Brain models to expedite preclinical to clinical translation in neuro-oncology
Brain models to expedite preclinical to clinical translation in neuro-oncology
Theme: Methods and technology development
Sunday 23rd April, 10:20 – 12:00
Session convened by the British Neuro-oncology Society.
A fundamental requirement for brain cancer laboratory research tools is to faithfully recapitulate how brain tumours manifest and progress clinically. This is achieved through a plethora of ‘models' which must incorporate neurobiological knowledge of the normal brain environment which harbours, and is complicit, in the survival and growth of brain tumours. Through development and characterisation of such models, a greater understanding of brain tumour mechanistic biology and next-generation drug screening may be achieved in a preclinical setting, to help expedite clinical translation of novel therapeutics. In this session, we will learn how a neurosurgical clinical perspective can inform scientific studies which aim to develop clinically relevant patient derived preclinical models which harness knowledge of the healthy human brain to advance understanding of underlying brain tumour biology. Our speakers will demonstrate how normal brain developmental pathways can be manipulated using transgenic technology applied in utero, to generate childhood brain tumour models arising de novo, and how advanced imaging methods first developed for neurobiological disorders, are now being applied to study brain tumour progression and response to therapy in animal models, and how these models can be used for drug screening to develop novel treatments.
Victoria Wykes, University of Birmingham, UK: Development of patient-derived pre-clinical models of brain tumours (co-chair)
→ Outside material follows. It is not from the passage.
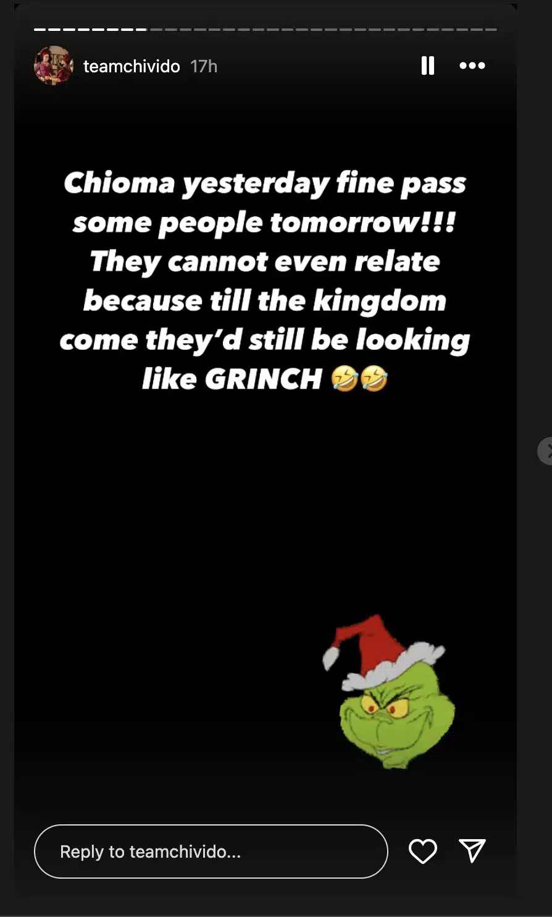Image resolution: width=552 pixels, height=917 pixels.
Task: Jump to the first story progress segment
Action: click(40, 29)
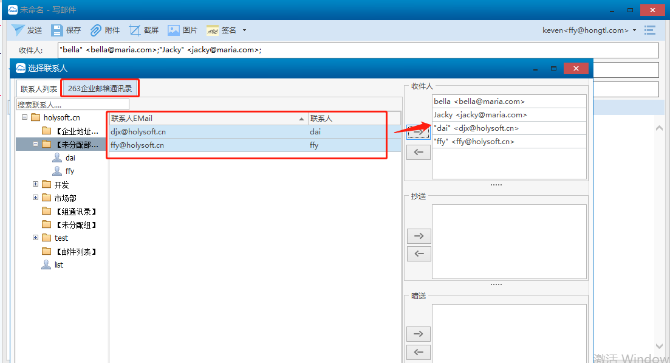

Manav Pathania, University of Cambridge, UK: A Compendium of Syngeneic, Transplantable Paediatric High-Grade Glioma Models Reveals Subtype-Specific Therapeutic Vulnerabilities
Harish Poptani, University of Liverpool, UK: Neuro-imaging and spectroscopic methods in preclinical models of brain tumours
Neil Carragher, University of Edinburgh, UK: High content phenotypic profiling across patient derived glioblastoma stem cell models
Biography: Neil Carragher graduated from the University of Aberdeen, Scotland in 1992 with a BSc Honours degree in the subject of “Cell and Immunobiology”. He then took up a position within industry at the Yamanouchi Research Institute, Oxford, England where he also gained his PhD. He then held consecutive postdoctoral positions within the Department of Pathology, University of Washington, Seattle, USA and at the Beatson Institute for Cancer Research, Glasgow, Scotland. In 2004 Neil returned to the pharmaceutical industry as Principal Scientist with the Advanced Science and Technology Laboratory at AstraZeneca where he pioneered early multiparametric high-content phenotypic screening approaches. In 2010 he once again made the career switch from industry to academia and took up the post of Principal Investigator at the University of Edinburgh where he leads a research group. Neil is currently Professor of Drug discovery, Director of Translation at the University of Edinburgh and Associate Director of the Cancer Research UK Scotland Centre. His primary research interests include advancing cell based assay technologies and high-content analysis, phenotypic screening, Reverse Phase Protein Array (RPPA) technology and drug mechanism-of-action studies. Neil is a founding member of the European Cell Based Assay Interest group https://www.eucai.org a member of the Board of directors and 2022 President of the Society of Biomolecular Imaging and Informatics https://sbi2.org/. He is also co-founder of the spin out company: PhenoTherapeutics Ltd https://www.phenotherapeutics.com/ an early stage drug discovery company.
Talk Abstract: In this talk I will describe the application of the latest advances in high content imaging to profile drug mechanism-of-action across complex 2D and 3D in vitro models of glioblastoma (GBM). I will present examples of how combining the latest advances in automated high throughput microscopy with multiparametric high content image analysis and emerging Artificial Intelligence/Machine Learning solutions are innovating the drug discovery process across complex diseases of unmet need. I will provide a case study exemplifying how we are using these new approaches to elucidate novel drug mechanism-of-action and drug combination strategies tailored towards tackling the heterogeneity of GBM.